Arm trotz Arbeit: Wenn sich die Arbeit kaum lohnt

Arm trotz Arbeit: Wenn sich die Arbeit kaum lohnt
Strenge Zuverdienstgrenzen erschweren die Jobintegration von Geringqualifizierten, warnen Ökonomen.

Wer arbeitet, sollte auch etwas davon haben. Anders als bei Arbeitslosengeld und Notstandshilfe, wo geringfügig (438 Euro) dazuverdient werden kann, sind die Verdienstmöglichkeiten bei der Bedarfsorientierten Mindestsicherung (BMS) aber beschränkt. Laut Gesetz dürfen BMS-Bezieher nur maximal 140 Euro im Monat dazuverdienen. Jeder Euro, der darüber liegt, wird von der Mindestsicherung abgezogen. Dieser Freibetrag sei viel zu niedrig angesetzt und behindere die Jobintegration von Geringqualifizierten, meint der deutsche Ökonom Ronnie von der Freien Universität Berlin. Schöb analysierte im Auftrag des Wirtschaftspolitischen Zentrums (WPZ) St. Gallen Mindestsicherung und Arbeitsmarktpolitik in Österreich und Deutschland.

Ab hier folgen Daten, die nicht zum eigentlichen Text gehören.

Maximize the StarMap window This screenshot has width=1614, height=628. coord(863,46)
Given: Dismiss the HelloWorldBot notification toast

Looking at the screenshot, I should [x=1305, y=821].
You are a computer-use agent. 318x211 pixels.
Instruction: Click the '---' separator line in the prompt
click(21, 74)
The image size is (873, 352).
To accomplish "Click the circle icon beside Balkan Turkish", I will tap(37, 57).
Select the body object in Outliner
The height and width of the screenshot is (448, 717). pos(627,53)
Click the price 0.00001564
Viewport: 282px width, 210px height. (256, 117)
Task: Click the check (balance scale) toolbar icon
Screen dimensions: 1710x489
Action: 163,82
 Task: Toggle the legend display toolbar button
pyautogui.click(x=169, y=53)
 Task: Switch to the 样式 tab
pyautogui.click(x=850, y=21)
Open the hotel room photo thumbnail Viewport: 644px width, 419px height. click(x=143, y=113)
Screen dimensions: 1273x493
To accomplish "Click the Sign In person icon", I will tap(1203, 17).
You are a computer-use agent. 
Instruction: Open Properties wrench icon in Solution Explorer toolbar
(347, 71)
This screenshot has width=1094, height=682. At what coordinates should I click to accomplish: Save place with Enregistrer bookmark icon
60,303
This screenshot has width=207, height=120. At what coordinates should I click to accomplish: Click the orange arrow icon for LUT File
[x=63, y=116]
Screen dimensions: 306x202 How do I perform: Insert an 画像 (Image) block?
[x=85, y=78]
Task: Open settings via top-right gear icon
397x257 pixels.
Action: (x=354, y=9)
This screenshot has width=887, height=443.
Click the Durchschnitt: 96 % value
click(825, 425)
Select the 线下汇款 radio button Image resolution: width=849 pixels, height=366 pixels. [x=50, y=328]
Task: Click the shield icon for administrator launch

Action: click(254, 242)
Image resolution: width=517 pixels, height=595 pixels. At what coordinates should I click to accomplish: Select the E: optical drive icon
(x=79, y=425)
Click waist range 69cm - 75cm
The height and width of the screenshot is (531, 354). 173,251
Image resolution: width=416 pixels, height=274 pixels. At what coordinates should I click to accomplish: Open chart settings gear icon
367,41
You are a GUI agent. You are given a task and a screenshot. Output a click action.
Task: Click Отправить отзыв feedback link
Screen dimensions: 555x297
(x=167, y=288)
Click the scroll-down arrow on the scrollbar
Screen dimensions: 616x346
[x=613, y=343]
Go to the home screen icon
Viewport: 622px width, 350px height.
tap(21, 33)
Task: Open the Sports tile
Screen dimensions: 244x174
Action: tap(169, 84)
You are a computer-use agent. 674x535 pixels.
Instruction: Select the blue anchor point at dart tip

Sein Fazit: Zuverdienstmöglichkeiten zur Sozialleistung erhöhen nicht nur die Chancen vieler Langzeitarbeitslosen, im Arbeitsmarkt wieder Fuß zu fassen, sondern steigern auch deren Lebenszufriedenheit. „Es geht darum, dass man einen fließenden Übergang zwischen Mindestsicherung und Erwerbsarbeit schafft“, erläutert dem KURIER. Dafür müsse aber der finanzielle Anreiz, eine Arbeit aufzunehmen, verbessert werden.

Der Ökonom verweist auf das deutsche Hartz-IV-System, wo es zum Arbeitslosengeld II (Pendant zur BMS) höhere Zuverdienstmöglichkeiten gibt. 1,2 Millionen Bezieher würden inzwischen dazuverdienen, häufig mit Minijobs. Das Problem dort: Wer mehr arbeitet und verdient, erhält mitunter nicht mehr Geld, sondern wegen Kürzung von Wohngeld etc. netto sogar weniger. Mehrarbeit zahlt sich also oft nur mit einem Riesensprung beim Zuverdienst aus, was Geringqualifizierten im Niedriglohnsektor aber kaum gelingt. „Arm trotz Arbeit“ ist der bittere Beigeschmack von Hartz-IV.

Arm trotz Arbeit: Wenn sich die Arbeit kaum lohnt

Demonstration von Hartz-IV-Kritikern in Deutschland

Bessere Abstimmung

Experten vom Zentrum für Europäische Wirtschaftsforschung (ZEW) empfehlen daher, Steuern, Sozialabgaben und Sozialleistungen so aufeinander abzustimmen, dass sich zusätzliche Erwerbsarbeit in jedem Fall lohnt. „Das wird ein ganzes heißes Thema in Deutschland“, sagt Schöb. Zwar würden Geringverdiener keine Lohnsteuer zahlen, die Sozialabgaben schlugen aber voll zu.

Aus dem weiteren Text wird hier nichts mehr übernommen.